Open Enrollment Marketing Crash Course – Tip #2 – How to Create Messaging That Sticks

Bob Armour Benefits Communication, Open Enrollment Communication Tips

messaging

OK, so this probably isn’t your first open enrollment rodeo. And you know the ins and outs of the open enrollment process like the back of your hand.

But do you take the time to craft a compelling message that motivates your employees each and every year to act and engage when it comes to choosing their benefits?

If so, you can stop reading here and move to our next tip. If not, this tip is for you.

Out with the Same Old…and In with New, Compelling Messaging

It’s very easy to let your expertise and years of experience lull you to sleep when it comes to creating new and motivating messaging, and it’s even easier to just go back to what’s been used in the past. After all, employees all know the drill and they’re jazzed up to pick their benefits every year, right?

Yeah right. If only it were that easy.

Just because open enrollment is required, don’t fall into the trap of assuming that everyone will pay attention and all you have to do is publish (and re-publish) the deadline. And just like every advertising campaign’s message needs to be refreshed/reworked/stopped after it has run its course, your open enrollment campaign messaging should be refreshed to be relevant and action-driving every year.

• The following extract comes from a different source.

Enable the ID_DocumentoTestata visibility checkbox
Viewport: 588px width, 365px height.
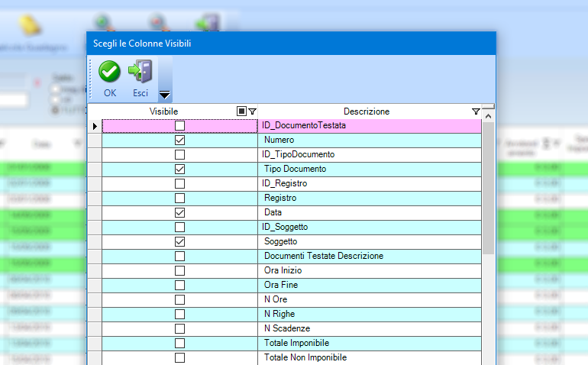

Your campaign message will not only help keep open enrollment top of mind and fresh with your colleagues, it will also serve as your rallying cry throughout your benefits communication cycle. It will be part of (or closely connected with) every message that you deliver. So don’t be boring by going with the same old messaging that your employees will likely tune out. Be bold and get noticed!

Mimic Great Advertising Campaigns

But don’t fool yourself: creating a campaign message IS NOT EASY. Your challenge is to create a campaign message for open enrollment that has the characteristics of great advertising campaigns; namely, they

  • are memorable and simple
  • are personally relevant
  • show how the marketed item or service makes a person happier, safer, more fulfilled or wealthier and
  • drive action

Geico has a great and enduring campaign message: “15 minutes can save you 15% or more on your car insurance.” It’s simple, memorable and direct. It’s relevant to me as a car owner. It’s easy to figure out how Geico can improve my financial situation and for a commitment of only 15 minutes of time. Geico pounds this message over and over, and it drives millions of people to contact them.

Conversely, a good campaign message for open enrollment is NOT “Open Enrollment is here again. Sign up for your benefits. Hurry, the deadline is in four weeks.” Why not? It’s not memorable, it’s not simple (the average employee probably doesn’t know what ‘open enrollment’ is), it’s not relevant to any one person or group of people, it doesn’t explain why someone should care (‘benefits’ is too generic, and not something that people are jumping up and down to sign up for), and the call to action is weak. The only thing that’s good about it is the deadline urgency messaging, but even that’s not specific enough.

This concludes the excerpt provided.